Que tengas un lindo sábado.
Ruben.
Muchisimas gracias amigo Benchy po tu lectura y comentario.
Espero que hayas pasado una feliz navidad y que el año venidero te traigan bendiciones.
Saludos
Amigo Justo,
Tú, texto, Justo, se sostiene en una clarividencia ética poco frecuente y en una valentía serena: no ataca la fe, la rescata de sus deformaciones. Su fuerza está en distinguir con claridad entre espiritualidad y poder, entre creencia y violencia, entre herencia y apropiación indebida de la verdad.
Hay aquí una voz madura que no niega la memoria, pero se niega a convertirla en dogma. Recordar la historia no como ajuste de cuentas, sino como acto de responsabilidad moral, es uno de los mayores aciertos del escrito. El amor al prójimo aparece despojado de retórica y devuelto a su núcleo humano: respeto, dignidad, convivencia.

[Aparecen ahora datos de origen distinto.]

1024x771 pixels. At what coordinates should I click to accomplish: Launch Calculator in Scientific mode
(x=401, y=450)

Este es un texto profundo, necesario, que invita al desarme interior y propone una fe —o una ética— que no excluye, no juzga y no condena. Más que una reflexión religiosa, es un llamado lúcido a la humanidad compartida.
Gracias.
Un abrazo enorme.
—LOURDES
Poetas somos
Querida Lourdes,
Gracias por una lectura tan honda y generosa. Tus palabras no solo dialogan con el ensayo: lo acompañan, lo afinan, lo devuelven al lugar donde fue pensado, que es el de la conciencia y no el del púlpito. Que hayas percibido esa distinción entre fe y poder, entre memoria y dogma, confirma que el texto encontró un espíritu atento, capaz de leer no solo lo escrito, sino también lo callado.
Coincido contigo: recordar no es ajustar cuentas, es asumir responsabilidad. La memoria, cuando se usa con ética, no incendia; alumbra. Y si el amor al prójimo logra desprenderse de la retórica para volver a su centro humano, entonces quizá todavía tenga futuro como gesto y no como consigna.

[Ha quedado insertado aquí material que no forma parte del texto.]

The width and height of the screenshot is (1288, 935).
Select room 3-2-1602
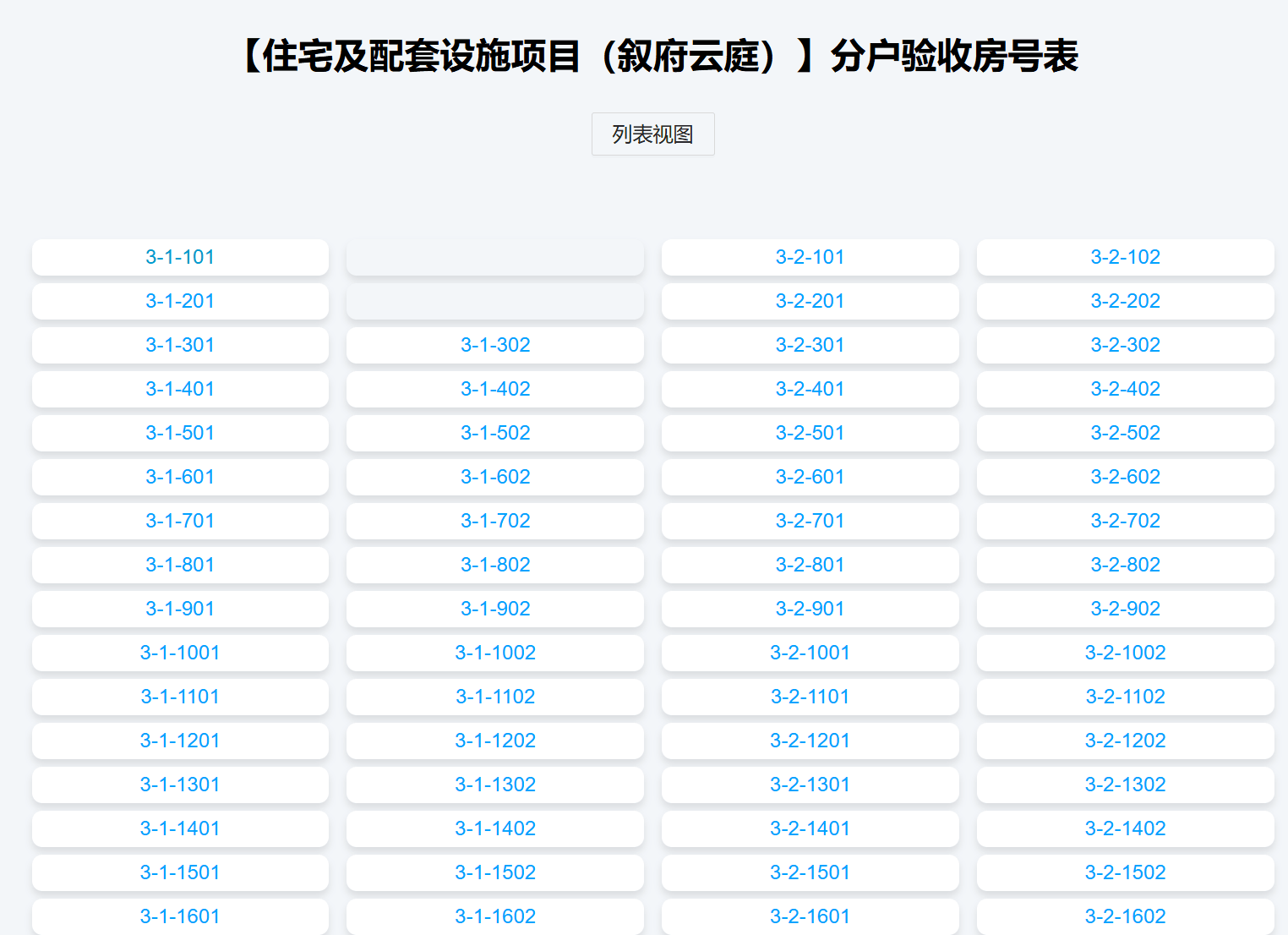(1125, 916)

Recibo con gratitud ese abrazo y lo devuelvo con la certeza de que, mientras existan lecturas así, la palabra sigue siendo un puente y no una trinchera.
Un abrazo enorme también,
Justo
Poetas somos,
y en ese riesgo compartido seguimos.
POETAS SOMOS...
asi es poeta amar al projimo, debe ser una primicia , en la vida
gracia spor compartir
besos besos
MISHA
lg
Muchas gracias amiga MISHA por tu amable lectura y comentario.
Saludos
Hola amigo...
Estoy totalmente de acuerdo en que ser justos no está demás y en que realmente se debiera amar al prójimo, cosa que se ve cada vez menos. Es como que cada uno está enfrascado en sus cosas y sólo hace un alto para estas fiestas. A esta altura de mi vida me a tocado presenciar bastante y a veces muy de cerca tal situación, cosa que me ha llevado a la conclusión de que hay un alto grado de hipocresía.

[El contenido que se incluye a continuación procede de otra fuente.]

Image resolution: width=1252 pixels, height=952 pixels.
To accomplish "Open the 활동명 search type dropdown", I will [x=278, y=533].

En fin, es un tema que da para más pero se haría demasiado extenso.
Gracias como siempre por compartir tus letras.
Un abrazo a distancia.
Luis.
Hola Luis, es cierto, cada día se ve menos y es lastimoso. Uno tiene que "limpiarse" por dentro si lo ponemos en una palabra. Y sin dejar de ser bobos o idiotas con los que nos han hecho mal, simplemente ser justos y continuar la vida. Hacer un alto en el camino para estas fechas es necesario para compartir con la familia y más que celebrar un nacimiento es ver el significado del mismo para no cometer los mismos errores.
Gracias por tu visita y comentario.
Saludos y feliz año.
Feliz año!
Con salvedades Justo, los judíos la ley de talión, ojo por ojo, la humanidad no encontró derechos humanos hasta hace poco, y algunos pueblos no los conocen, el amor universal lo trajo el cristianismo, creo yo, lo de amar a los enemigos, difícil doctrina. La inquisición fue una hipocresía y crueldad, y fue mucho más dura en Europa que en España, aqui no se podía torturar a embarazadas o niños y a los reos 3 minutos cada 15, dentro de lo malo Europa fue mucho más cruel En Inglaterra o Alemania los mataban por estropear unos jardines, vamos, aquí corazón latino. Un abrazo.
Bueno no hablamos aquí de la ley del talión. pero de acuerdo a lo que he leído es más antigua que la Torá: Se remonta a las antiguas civilizaciones mesopotámicas, como la sumeria y babilonia, y está codificada en el Código de Hammurabi (siglo XVIII a.C.). El judaísmo la recoge y la encauza en la Ley de Moisés (Éxodo, Levítico, Deuteronomio), pero con un giro menos sangriento de lo que suele creerse: con el tiempo, los rabinos la interpretaron como compensación proporcional, no como venganza literal.
https://es.wikipedia.org/wiki/Ley_del_tali%C3%B3n
Amar al enemigo es tal como dices una doctrina difícil pero fue un complemento profundo que agregó Jesús. Yo pienso que no hay que ser bobos o idiotas para permitir que nos abusen, pero si ser justos en nuestro accionar.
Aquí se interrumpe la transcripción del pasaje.